Description of the task>
Take the entries below and print, exactly, the stretch from the line containing "The height and width of the screenshot is (840, 1444)." through the line containing "Sort by PS column", both included.

Content starts

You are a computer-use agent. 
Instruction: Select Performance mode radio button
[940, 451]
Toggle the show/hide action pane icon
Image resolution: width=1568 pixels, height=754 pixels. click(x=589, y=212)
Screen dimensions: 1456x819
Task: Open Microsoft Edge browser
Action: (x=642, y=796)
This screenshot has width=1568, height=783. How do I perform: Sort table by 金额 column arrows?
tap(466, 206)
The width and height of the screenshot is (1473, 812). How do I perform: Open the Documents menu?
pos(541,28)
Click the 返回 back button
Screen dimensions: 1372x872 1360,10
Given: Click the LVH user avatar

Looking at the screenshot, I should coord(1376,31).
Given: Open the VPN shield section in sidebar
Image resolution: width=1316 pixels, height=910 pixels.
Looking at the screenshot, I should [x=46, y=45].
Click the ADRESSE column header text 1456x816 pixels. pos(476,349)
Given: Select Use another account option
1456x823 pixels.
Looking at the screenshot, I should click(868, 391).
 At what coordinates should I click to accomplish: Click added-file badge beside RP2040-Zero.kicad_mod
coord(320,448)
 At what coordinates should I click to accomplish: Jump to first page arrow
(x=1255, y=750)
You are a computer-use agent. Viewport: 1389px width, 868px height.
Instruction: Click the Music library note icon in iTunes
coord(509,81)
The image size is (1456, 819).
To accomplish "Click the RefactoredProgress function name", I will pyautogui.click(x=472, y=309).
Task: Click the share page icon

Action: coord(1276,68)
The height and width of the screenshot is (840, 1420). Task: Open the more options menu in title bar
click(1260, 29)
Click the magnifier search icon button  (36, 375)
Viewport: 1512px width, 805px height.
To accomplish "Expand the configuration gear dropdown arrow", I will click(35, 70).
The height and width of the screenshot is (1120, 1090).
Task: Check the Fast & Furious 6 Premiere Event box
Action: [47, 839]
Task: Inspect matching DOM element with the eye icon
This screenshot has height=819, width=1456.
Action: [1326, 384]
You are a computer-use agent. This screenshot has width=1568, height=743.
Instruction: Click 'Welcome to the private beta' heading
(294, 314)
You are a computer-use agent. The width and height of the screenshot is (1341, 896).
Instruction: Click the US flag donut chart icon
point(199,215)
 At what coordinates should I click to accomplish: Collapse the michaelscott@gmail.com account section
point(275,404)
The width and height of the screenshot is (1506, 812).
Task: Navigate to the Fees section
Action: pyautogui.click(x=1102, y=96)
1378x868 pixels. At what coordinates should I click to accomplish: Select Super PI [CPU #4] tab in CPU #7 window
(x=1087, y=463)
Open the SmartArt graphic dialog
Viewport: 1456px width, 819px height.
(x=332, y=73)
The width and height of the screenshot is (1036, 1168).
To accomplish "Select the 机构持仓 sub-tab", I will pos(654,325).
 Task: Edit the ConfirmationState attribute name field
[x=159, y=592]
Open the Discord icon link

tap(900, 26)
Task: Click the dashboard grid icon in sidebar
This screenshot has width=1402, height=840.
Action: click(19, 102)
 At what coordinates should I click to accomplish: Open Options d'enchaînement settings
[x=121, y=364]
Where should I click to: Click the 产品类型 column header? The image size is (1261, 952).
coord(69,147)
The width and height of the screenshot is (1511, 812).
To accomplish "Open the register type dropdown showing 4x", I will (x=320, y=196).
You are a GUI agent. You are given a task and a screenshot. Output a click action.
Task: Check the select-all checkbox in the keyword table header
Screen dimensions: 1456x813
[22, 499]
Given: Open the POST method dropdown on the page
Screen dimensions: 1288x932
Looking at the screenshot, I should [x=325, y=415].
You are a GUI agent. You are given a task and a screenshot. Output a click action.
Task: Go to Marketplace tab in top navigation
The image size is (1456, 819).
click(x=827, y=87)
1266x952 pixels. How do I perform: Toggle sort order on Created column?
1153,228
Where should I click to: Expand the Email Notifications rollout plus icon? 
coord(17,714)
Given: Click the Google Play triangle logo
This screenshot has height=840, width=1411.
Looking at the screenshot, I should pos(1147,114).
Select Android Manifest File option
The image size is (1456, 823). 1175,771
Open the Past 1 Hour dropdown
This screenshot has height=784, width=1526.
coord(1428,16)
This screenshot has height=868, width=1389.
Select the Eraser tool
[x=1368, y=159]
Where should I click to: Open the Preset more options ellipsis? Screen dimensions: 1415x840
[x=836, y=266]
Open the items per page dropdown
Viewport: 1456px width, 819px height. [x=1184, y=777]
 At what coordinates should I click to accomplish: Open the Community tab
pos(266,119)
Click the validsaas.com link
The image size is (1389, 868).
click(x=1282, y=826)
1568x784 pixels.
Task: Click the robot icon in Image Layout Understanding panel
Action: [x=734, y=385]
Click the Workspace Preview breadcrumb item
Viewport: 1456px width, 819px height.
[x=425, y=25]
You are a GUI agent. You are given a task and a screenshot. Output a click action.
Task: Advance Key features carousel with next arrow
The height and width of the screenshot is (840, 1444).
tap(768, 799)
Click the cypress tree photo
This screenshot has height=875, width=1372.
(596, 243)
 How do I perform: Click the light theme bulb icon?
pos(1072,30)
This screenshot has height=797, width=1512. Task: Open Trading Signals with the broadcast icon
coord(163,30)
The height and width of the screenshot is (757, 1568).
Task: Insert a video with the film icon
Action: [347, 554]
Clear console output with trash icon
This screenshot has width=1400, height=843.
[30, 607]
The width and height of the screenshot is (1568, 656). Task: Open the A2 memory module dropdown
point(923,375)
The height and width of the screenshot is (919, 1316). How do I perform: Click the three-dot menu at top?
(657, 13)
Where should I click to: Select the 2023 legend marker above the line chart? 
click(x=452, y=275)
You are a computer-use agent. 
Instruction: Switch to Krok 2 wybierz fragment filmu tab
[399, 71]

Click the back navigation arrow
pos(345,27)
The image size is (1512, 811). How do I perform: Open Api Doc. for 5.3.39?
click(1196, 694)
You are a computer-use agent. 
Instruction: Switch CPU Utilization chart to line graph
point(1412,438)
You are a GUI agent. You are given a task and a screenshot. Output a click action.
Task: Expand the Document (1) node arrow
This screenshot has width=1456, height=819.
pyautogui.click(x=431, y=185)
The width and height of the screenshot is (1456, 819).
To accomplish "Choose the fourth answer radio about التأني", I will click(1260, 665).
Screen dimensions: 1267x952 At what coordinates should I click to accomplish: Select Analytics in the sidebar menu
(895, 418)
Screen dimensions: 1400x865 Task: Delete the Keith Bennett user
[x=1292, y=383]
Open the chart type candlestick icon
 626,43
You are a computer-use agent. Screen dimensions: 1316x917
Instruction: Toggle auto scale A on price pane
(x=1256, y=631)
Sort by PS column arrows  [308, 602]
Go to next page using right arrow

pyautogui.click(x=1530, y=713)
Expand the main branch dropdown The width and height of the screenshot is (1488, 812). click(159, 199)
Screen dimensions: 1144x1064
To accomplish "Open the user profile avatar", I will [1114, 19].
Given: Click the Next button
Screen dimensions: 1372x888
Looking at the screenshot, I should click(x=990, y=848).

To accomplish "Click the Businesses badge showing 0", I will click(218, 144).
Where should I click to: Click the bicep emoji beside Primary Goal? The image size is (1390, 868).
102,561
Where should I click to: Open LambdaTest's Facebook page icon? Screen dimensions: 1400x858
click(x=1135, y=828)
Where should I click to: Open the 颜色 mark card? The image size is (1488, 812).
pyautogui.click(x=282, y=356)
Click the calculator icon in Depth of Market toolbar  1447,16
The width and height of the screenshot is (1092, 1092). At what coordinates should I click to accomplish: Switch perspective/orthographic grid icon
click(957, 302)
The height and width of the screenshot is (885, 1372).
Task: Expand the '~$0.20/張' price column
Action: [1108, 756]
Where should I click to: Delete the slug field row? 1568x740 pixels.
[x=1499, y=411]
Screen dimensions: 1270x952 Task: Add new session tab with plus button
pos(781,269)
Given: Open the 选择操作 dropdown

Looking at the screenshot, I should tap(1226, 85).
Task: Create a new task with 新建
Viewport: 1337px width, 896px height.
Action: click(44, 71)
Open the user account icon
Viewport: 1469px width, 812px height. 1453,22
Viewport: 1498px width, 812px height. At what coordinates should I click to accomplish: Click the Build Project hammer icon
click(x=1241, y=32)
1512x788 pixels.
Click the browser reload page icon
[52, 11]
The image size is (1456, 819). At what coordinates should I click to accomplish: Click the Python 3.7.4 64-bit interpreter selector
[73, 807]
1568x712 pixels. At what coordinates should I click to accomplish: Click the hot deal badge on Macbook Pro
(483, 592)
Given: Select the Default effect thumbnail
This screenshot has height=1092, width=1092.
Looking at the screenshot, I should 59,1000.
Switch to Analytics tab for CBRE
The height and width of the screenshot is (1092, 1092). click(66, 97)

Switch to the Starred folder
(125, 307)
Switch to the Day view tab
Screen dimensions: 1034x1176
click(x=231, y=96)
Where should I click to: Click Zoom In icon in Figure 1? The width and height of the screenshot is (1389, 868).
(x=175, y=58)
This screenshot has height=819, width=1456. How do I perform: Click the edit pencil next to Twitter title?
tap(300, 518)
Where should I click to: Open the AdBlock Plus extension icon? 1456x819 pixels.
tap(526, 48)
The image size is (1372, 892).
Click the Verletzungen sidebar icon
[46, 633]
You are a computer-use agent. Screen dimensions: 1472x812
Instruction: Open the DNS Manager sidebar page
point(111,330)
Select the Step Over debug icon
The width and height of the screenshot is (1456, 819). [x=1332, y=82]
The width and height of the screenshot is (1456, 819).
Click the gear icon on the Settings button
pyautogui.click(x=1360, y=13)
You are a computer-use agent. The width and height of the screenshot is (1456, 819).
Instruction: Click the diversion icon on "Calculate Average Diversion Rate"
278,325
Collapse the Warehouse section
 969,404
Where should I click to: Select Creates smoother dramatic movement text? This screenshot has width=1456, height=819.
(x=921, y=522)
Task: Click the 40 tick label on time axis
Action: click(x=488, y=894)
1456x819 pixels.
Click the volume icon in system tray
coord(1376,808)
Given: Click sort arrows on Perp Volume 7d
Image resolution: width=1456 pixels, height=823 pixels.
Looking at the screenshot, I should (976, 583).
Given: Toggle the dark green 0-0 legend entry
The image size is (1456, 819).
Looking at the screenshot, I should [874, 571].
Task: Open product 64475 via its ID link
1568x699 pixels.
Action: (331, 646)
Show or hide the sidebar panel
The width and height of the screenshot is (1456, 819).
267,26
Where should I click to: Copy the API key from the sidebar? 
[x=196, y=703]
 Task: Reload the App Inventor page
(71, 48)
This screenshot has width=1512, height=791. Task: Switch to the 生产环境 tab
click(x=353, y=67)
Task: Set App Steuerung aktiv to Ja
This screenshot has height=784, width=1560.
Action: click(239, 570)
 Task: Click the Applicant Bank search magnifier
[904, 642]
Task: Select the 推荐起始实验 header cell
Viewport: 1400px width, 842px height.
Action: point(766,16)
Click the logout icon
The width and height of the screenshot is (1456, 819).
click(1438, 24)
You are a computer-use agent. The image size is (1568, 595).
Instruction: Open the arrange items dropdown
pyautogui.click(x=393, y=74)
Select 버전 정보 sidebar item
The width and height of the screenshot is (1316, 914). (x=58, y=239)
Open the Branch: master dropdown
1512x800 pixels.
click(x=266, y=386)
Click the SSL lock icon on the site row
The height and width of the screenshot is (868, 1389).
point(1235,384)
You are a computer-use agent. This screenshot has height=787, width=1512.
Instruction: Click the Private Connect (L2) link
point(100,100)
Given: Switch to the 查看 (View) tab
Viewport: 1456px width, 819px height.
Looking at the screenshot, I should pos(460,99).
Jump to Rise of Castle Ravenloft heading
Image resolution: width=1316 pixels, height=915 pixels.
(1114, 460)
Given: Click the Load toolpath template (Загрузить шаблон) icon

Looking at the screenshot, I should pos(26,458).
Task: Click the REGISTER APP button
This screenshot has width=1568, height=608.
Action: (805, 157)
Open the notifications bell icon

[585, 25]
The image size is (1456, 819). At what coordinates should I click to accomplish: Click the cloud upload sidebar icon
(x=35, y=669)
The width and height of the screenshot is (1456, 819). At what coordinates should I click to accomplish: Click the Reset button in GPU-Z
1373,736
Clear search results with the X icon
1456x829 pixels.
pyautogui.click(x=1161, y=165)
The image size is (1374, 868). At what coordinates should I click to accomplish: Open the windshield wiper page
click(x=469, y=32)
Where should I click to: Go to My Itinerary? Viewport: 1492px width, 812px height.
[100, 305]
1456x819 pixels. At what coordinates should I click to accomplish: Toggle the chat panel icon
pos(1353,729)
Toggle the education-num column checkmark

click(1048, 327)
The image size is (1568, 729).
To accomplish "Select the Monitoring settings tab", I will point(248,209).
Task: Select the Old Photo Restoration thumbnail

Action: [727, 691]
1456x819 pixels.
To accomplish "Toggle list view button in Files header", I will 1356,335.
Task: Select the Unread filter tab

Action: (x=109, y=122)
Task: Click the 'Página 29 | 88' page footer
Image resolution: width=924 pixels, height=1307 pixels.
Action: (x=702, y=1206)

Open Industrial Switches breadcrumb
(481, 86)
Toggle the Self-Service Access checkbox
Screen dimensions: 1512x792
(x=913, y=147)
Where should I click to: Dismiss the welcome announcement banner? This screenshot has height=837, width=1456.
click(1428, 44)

Content ends

Written answer>
The height and width of the screenshot is (840, 1444).
tap(768, 799)
Click the cypress tree photo
This screenshot has height=875, width=1372.
(596, 243)
 How do I perform: Click the light theme bulb icon?
pos(1072,30)
This screenshot has height=797, width=1512. Task: Open Trading Signals with the broadcast icon
coord(163,30)
The height and width of the screenshot is (757, 1568).
Task: Insert a video with the film icon
Action: [347, 554]
Clear console output with trash icon
This screenshot has width=1400, height=843.
[30, 607]
The width and height of the screenshot is (1568, 656). Task: Open the A2 memory module dropdown
point(923,375)
The height and width of the screenshot is (919, 1316). How do I perform: Click the three-dot menu at top?
(657, 13)
Where should I click to: Select the 2023 legend marker above the line chart? 
click(x=452, y=275)
You are a computer-use agent. 
Instruction: Switch to Krok 2 wybierz fragment filmu tab
[399, 71]

Click the back navigation arrow
pos(345,27)
The image size is (1512, 811). How do I perform: Open Api Doc. for 5.3.39?
click(1196, 694)
You are a computer-use agent. 
Instruction: Switch CPU Utilization chart to line graph
point(1412,438)
You are a GUI agent. You are given a task and a screenshot. Output a click action.
Task: Expand the Document (1) node arrow
This screenshot has width=1456, height=819.
pyautogui.click(x=431, y=185)
The width and height of the screenshot is (1456, 819).
To accomplish "Choose the fourth answer radio about التأني", I will click(1260, 665).
Screen dimensions: 1267x952 At what coordinates should I click to accomplish: Select Analytics in the sidebar menu
(895, 418)
Screen dimensions: 1400x865 Task: Delete the Keith Bennett user
[x=1292, y=383]
Open the chart type candlestick icon
 626,43
You are a computer-use agent. Screen dimensions: 1316x917
Instruction: Toggle auto scale A on price pane
(x=1256, y=631)
Sort by PS column arrows  [308, 602]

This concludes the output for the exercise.